Qu’en est-il alors de la jeunesse d’aujourd’hui ? D’une part, il y a les exclus, ghettoïsés, qui se révoltent avec une forme autodestructrice de violence (Émeutes de Vaux en Velin en 1990 et de 2005 en banlieue parisienne). D’autre part, il y a les privilégiés avertis par leurs familles, les héritiers, selon le sociologue Pierre Bourdieu. Ils savent profiter de la croissance mondiale. Ils rejoignent les entreprises internationales ou multinationales, ou n’hésitent pas à aller travailler en Angleterre, au Canada, en Australie, en Asie…
Naufragée, la majorité de la jeunesse française reste résignée. Nos jeunes subissent, sans réagir, les conséquences de l’éternel malthusianisme du système français.
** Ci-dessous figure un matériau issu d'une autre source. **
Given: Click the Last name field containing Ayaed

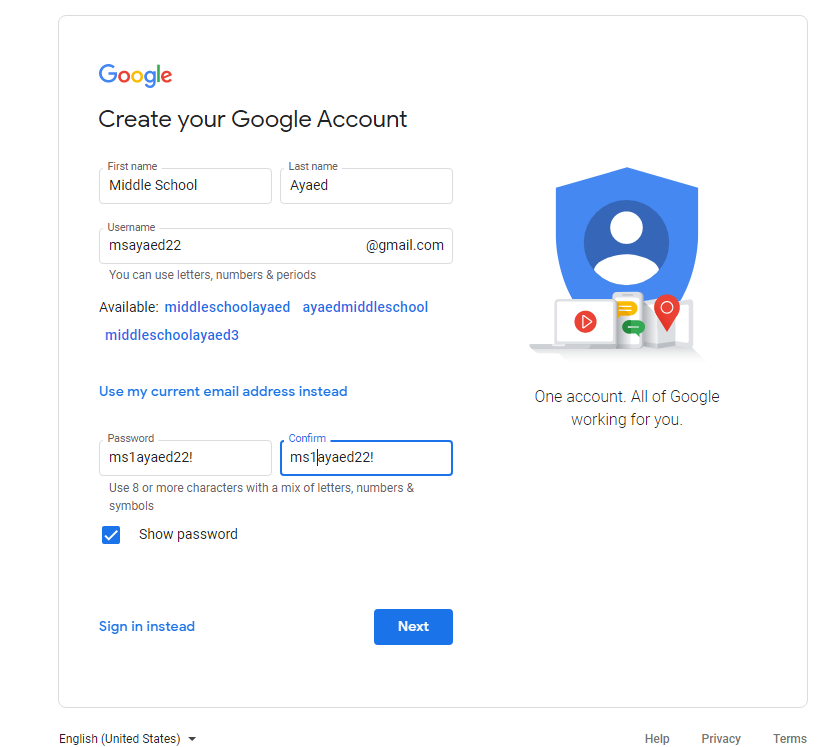Looking at the screenshot, I should click(366, 186).
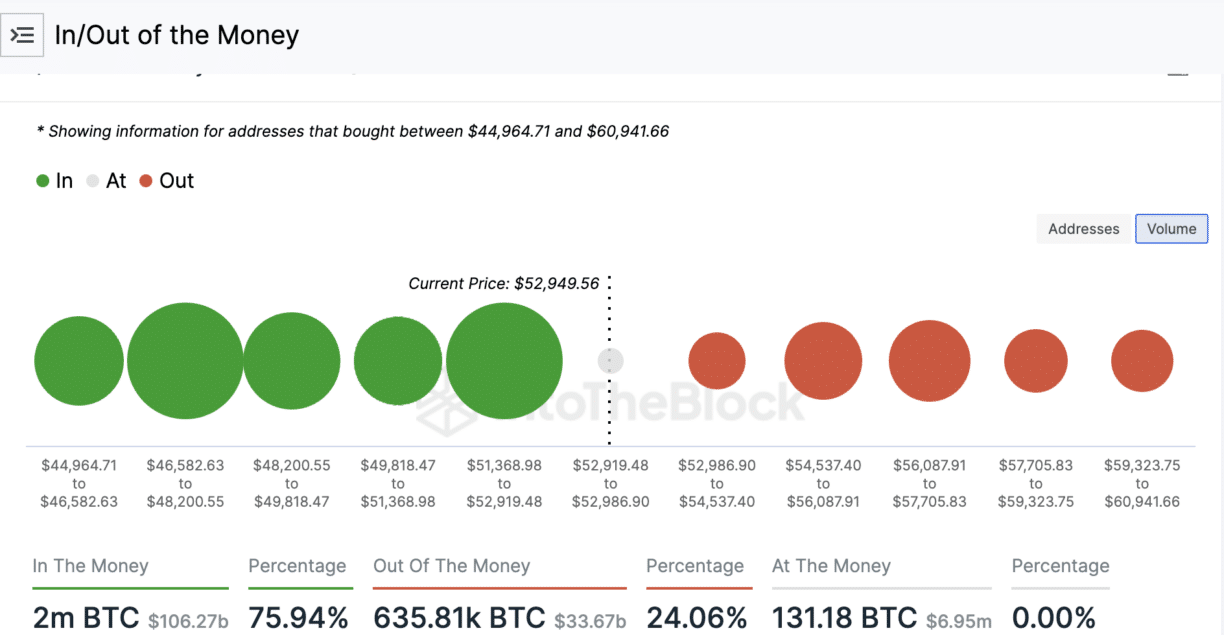The image size is (1224, 635).
Task: Click the $48,200.55 to $49,818.47 label
Action: 292,483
Cette attitude anti-jeunes se traduit par des stages peu rémunérés et mal préparés, une résistance sournoise à l’accueil d’apprentis, des parcours universitaire aboutissant à des diplômes ne conduisant pas à de vrais métiers, un taux d’activité (les jeunes de15 à 24 ans disposant d’un emploi) indigne d’un grand pays industriel : 29,3 % en France – 37,3 % dans l’UE 25 – 40,3 % en Suède – 43,3 % en Allemagne – 64,6 % au Danemark – Source INSEE 2006, des emplois précaires et mal payés… On comprend mieux l’ambition déclarée par 70 à 80 % des jeunes interrogés dans une enquête : se présenter aux concours administratifs pour devenir fonctionnaires !
Pourtant, « Il n’est de richesse que d’hommes », (et de femmes), aphorisme attribué au philosophe Jean Bodin (1529-1596). Et Michel Godet[5], professeur de prospective industrielle au CNAM, d’ajouter dans son dernier livre : des hommes « éduqués, épanouis dans une société de confiance et de projets ».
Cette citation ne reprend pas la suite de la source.